Estate and gift tax exclusions increase in 2018, but kiddie tax earnings don't get any inflation bump
Welcome to Part 6 of the ol' blog's series on 2018 inflation adjustments.
Today we look at changes to estate, gift and kiddie taxes.
You can find links to all 2018 inflation posts in the first item:
Income Tax Brackets and Rates.
Note: The 2018 figures apply to 2018 tax returns that are due in 2019.
For comparison purposes, you'll also find 2017 amounts to be used
in filing 2017 tax returns due next April.
It's always good to be rich, even when the inevitabilities of death and taxes meet.
That's because the Internal Revenue Code, for now, excludes a nice chunk of change from federal taxation.
But just in case that doesn't happen, the Internal Revenue Service issued the 2018 inflation adjustment for estates left in 2018. It's $5.6 million.

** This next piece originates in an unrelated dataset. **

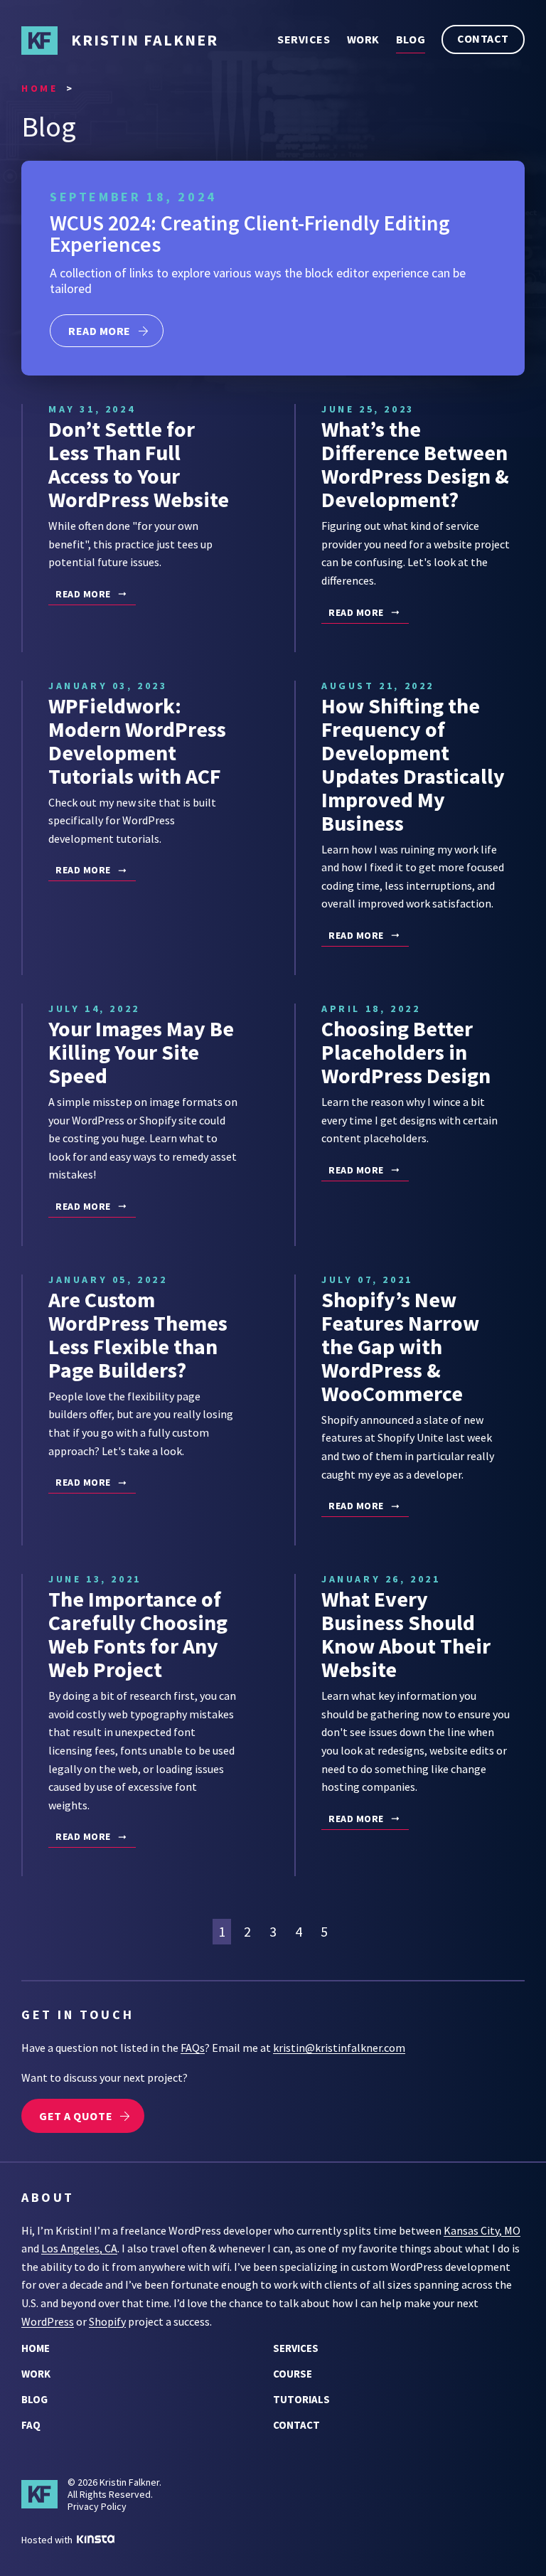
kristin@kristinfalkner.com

That means if the assets left are less than that, then Uncle Sam doesn’t get a tax bite of the estate.
And that estate tax exclusion amount is per person, so a married couple's combined estate tax exclusion in 2018 is $11.2 million.
That's up from the $5.49 million per person and $10.98 million for married couples that's excluded from estate tax in 2017.
Tax-free gifts worth more, too: Many wealthy individuals make use of their money by giving some of it away while they're still around to get the thanks.
Such financial gifts make for good tax planning, too.
When all your assets are left to be distributed after you're gone, your estate's total value could enough to trigger the estate tax.
But by giving some of your assets — anything from cash to real property to family heirlooms — while you're still alive, you take those values out of the amount of estate that could be subject to the 40 percent federal estate tax.
Even better, those gifts are not taxable to the recipient.
Best, as long as you follow the rules, the gifts you won't face any gift tax.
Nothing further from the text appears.